ASSIGNMENT.
Go through the material below and state how many lines include "april", giving the number only.

****************

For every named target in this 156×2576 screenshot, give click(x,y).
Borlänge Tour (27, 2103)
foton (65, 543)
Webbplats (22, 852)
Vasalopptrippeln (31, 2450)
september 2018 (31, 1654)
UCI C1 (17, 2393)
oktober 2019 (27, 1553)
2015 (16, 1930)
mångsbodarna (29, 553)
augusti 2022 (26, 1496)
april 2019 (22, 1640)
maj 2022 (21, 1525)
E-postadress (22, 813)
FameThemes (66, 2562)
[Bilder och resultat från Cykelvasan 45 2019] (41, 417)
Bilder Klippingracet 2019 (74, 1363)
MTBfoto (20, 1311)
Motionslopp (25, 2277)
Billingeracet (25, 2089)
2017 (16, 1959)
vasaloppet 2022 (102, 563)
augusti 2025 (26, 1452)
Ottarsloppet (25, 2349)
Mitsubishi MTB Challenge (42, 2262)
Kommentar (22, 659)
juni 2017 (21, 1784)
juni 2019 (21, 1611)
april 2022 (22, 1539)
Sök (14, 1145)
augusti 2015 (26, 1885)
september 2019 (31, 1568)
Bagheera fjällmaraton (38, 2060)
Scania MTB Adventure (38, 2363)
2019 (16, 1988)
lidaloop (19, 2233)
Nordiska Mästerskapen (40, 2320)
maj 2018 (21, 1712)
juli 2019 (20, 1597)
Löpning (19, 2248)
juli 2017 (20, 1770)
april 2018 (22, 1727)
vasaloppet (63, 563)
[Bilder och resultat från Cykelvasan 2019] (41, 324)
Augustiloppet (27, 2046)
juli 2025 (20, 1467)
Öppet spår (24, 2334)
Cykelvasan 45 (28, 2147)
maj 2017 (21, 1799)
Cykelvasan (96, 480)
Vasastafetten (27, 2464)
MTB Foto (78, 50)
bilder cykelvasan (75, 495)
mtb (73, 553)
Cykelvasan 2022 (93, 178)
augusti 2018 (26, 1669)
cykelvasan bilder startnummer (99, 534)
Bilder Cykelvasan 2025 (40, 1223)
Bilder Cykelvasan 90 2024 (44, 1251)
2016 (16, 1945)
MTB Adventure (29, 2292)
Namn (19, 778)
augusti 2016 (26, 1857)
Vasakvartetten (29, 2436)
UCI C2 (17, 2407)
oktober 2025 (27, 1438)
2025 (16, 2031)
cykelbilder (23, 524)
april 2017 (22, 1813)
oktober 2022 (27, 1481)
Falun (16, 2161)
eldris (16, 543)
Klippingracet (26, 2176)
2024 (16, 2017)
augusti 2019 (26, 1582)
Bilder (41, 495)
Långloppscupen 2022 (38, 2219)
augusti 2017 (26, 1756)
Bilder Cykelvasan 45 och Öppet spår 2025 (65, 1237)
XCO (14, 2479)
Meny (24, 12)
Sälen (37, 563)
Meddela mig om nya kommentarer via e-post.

****************

TASK OUTPUT.
4